AIM: Convert the records below into a JSON list of strings, with one string per line and no blank lines.

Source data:
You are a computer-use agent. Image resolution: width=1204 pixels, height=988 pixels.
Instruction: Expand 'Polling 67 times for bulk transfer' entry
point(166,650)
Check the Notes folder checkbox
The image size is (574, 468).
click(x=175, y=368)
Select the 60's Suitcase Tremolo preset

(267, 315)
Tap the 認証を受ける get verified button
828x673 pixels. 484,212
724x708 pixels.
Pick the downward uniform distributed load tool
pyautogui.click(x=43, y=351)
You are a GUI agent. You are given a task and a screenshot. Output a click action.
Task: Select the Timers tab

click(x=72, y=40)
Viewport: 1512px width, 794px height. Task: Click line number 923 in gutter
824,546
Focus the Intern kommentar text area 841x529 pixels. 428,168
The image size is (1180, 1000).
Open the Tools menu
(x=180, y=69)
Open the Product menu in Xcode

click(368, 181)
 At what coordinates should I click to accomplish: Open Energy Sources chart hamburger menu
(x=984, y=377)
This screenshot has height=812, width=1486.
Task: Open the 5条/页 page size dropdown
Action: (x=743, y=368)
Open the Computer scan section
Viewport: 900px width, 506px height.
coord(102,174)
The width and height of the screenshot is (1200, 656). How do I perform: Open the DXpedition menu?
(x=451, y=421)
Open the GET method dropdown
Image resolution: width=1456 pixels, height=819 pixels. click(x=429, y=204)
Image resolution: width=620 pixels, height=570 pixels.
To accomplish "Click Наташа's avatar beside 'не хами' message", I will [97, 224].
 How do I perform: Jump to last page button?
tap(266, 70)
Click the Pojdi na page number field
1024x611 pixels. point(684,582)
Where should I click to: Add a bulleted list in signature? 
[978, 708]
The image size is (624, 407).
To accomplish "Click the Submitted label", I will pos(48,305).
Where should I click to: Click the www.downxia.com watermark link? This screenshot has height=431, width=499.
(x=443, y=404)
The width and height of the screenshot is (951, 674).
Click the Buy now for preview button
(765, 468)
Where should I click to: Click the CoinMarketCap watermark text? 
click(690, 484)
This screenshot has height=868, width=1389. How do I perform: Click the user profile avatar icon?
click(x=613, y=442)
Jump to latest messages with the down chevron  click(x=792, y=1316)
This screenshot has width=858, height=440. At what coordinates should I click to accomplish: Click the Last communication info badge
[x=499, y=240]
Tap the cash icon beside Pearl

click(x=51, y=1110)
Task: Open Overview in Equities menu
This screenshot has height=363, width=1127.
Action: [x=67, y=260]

PROBLEM SOLUTION:
[
  "You are a computer-use agent. Image resolution: width=1204 pixels, height=988 pixels.",
  "Instruction: Expand 'Polling 67 times for bulk transfer' entry",
  "point(166,650)",
  "Check the Notes folder checkbox",
  "The image size is (574, 468).",
  "click(x=175, y=368)",
  "Select the 60's Suitcase Tremolo preset",
  "(267, 315)",
  "Tap the 認証を受ける get verified button",
  "828x673 pixels. 484,212",
  "724x708 pixels.",
  "Pick the downward uniform distributed load tool",
  "pyautogui.click(x=43, y=351)",
  "You are a GUI agent. You are given a task and a screenshot. Output a click action.",
  "Task: Select the Timers tab",
  "click(x=72, y=40)",
  "Viewport: 1512px width, 794px height. Task: Click line number 923 in gutter",
  "824,546",
  "Focus the Intern kommentar text area 841x529 pixels. 428,168",
  "The image size is (1180, 1000).",
  "Open the Tools menu",
  "(x=180, y=69)",
  "Open the Product menu in Xcode",
  "click(368, 181)",
  " At what coordinates should I click to accomplish: Open Energy Sources chart hamburger menu",
  "(x=984, y=377)",
  "This screenshot has height=812, width=1486.",
  "Task: Open the 5条/页 page size dropdown",
  "Action: (x=743, y=368)",
  "Open the Computer scan section",
  "Viewport: 900px width, 506px height.",
  "coord(102,174)",
  "The width and height of the screenshot is (1200, 656). How do I perform: Open the DXpedition menu?",
  "(x=451, y=421)",
  "Open the GET method dropdown",
  "Image resolution: width=1456 pixels, height=819 pixels. click(x=429, y=204)",
  "Image resolution: width=620 pixels, height=570 pixels.",
  "To accomplish \"Click Наташа's avatar beside 'не хами' message\", I will [97, 224].",
  " How do I perform: Jump to last page button?",
  "tap(266, 70)",
  "Click the Pojdi na page number field",
  "1024x611 pixels. point(684,582)",
  "Where should I click to: Add a bulleted list in signature? ",
  "[978, 708]",
  "The image size is (624, 407).",
  "To accomplish \"Click the Submitted label\", I will pos(48,305).",
  "Where should I click to: Click the www.downxia.com watermark link? This screenshot has height=431, width=499.",
  "(x=443, y=404)",
  "The width and height of the screenshot is (951, 674).",
  "Click the Buy now for preview button",
  "(765, 468)",
  "Where should I click to: Click the CoinMarketCap watermark text? ",
  "click(690, 484)",
  "This screenshot has height=868, width=1389. How do I perform: Click the user profile avatar icon?",
  "click(x=613, y=442)",
  "Jump to latest messages with the down chevron  click(x=792, y=1316)",
  "This screenshot has width=858, height=440. At what coordinates should I click to accomplish: Click the Last communication info badge",
  "[x=499, y=240]",
  "Tap the cash icon beside Pearl",
  "click(x=51, y=1110)",
  "Task: Open Overview in Equities menu",
  "This screenshot has height=363, width=1127.",
  "Action: [x=67, y=260]"
]